*SELECTED EXCERPT:*
──────────────────────────────

# Tamiya F201 folks



## dba-one (Apr 25, 2004)

I've had mine for about two weeks and I love it. This thing can handle. My issue is the rear shocks. If you set the car down it's own weight is enough to use at least have of the shock travel. If you push the rear down it stays down for the most part. This happened on my TA04 and I used some of thos spacer things on the top and bottom of the shocks. That mostly cured the problem but the 201 shock in thinner. Any suggestions?


----------



## IndyRC_Racer (Oct 11, 2004)

The F201 kit does not come with enough preload spacers. I can't remember which parts tree the shock spacers come on, but you will have to buy some parts to get the extra spacers. The parts tree should be at the back of the manual along with a part number. Luckily parts aren't too expensive for the F201. Here is a link to Tower Hobbies that should help:

http://www2.towerhobbies.com/cgi-bin/wti0001p?&I=LXCCE6&P=7


----------



## dba-one (Apr 25, 2004)

I'll check it out. I keep the instuctions for everything so I know right where they are. I'd like to just replace the stock spings and shocks with some good stuff. Any suggestions? Most parts seem low cost enough for this car but I don't see a ton of options (aftermarket) for the car. I'm certainly going to get that carbon chassis for it though.

──────────────────────────────

*DATASET:*
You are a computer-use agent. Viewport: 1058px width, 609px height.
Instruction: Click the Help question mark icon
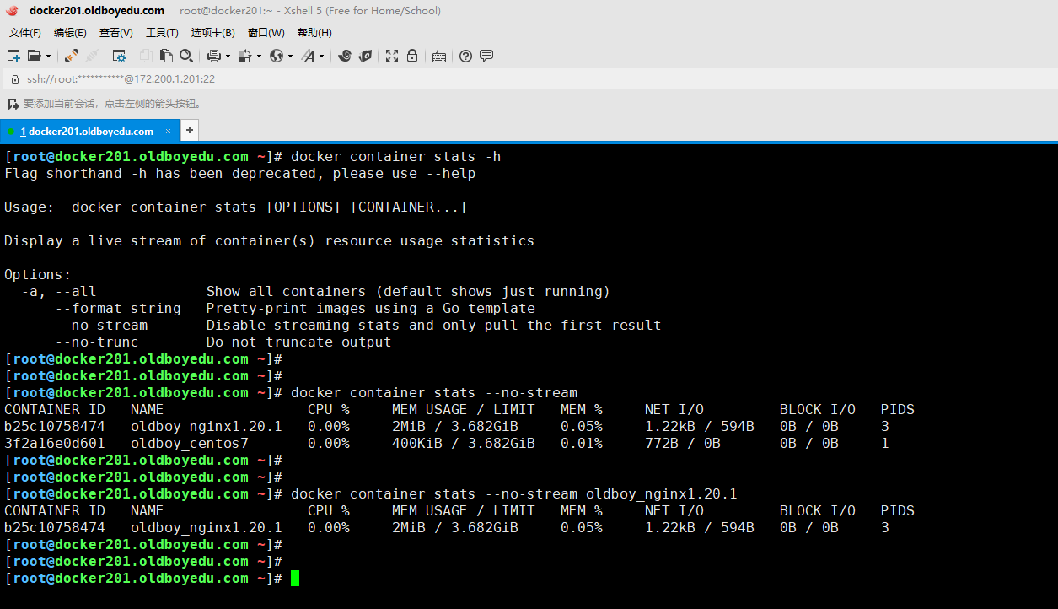click(465, 56)
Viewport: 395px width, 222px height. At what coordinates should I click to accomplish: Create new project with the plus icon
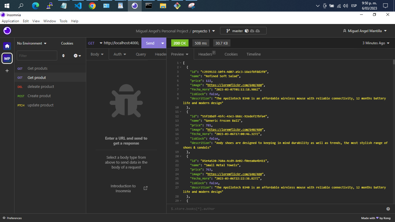(x=7, y=71)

──────────────────────────────

*SHORT TASK:* Copy out the part of the Tamiya F201 forum thread that opens with the words "# Tamiya F201" and closes with "thinner. Any suggestions?", without changing anything.

*OUTPUT OF THE TASK:*
# Tamiya F201 folks



## dba-one (Apr 25, 2004)

I've had mine for about two weeks and I love it. This thing can handle. My issue is the rear shocks. If you set the car down it's own weight is enough to use at least have of the shock travel. If you push the rear down it stays down for the most part. This happened on my TA04 and I used some of thos spacer things on the top and bottom of the shocks. That mostly cured the problem but the 201 shock in thinner. Any suggestions?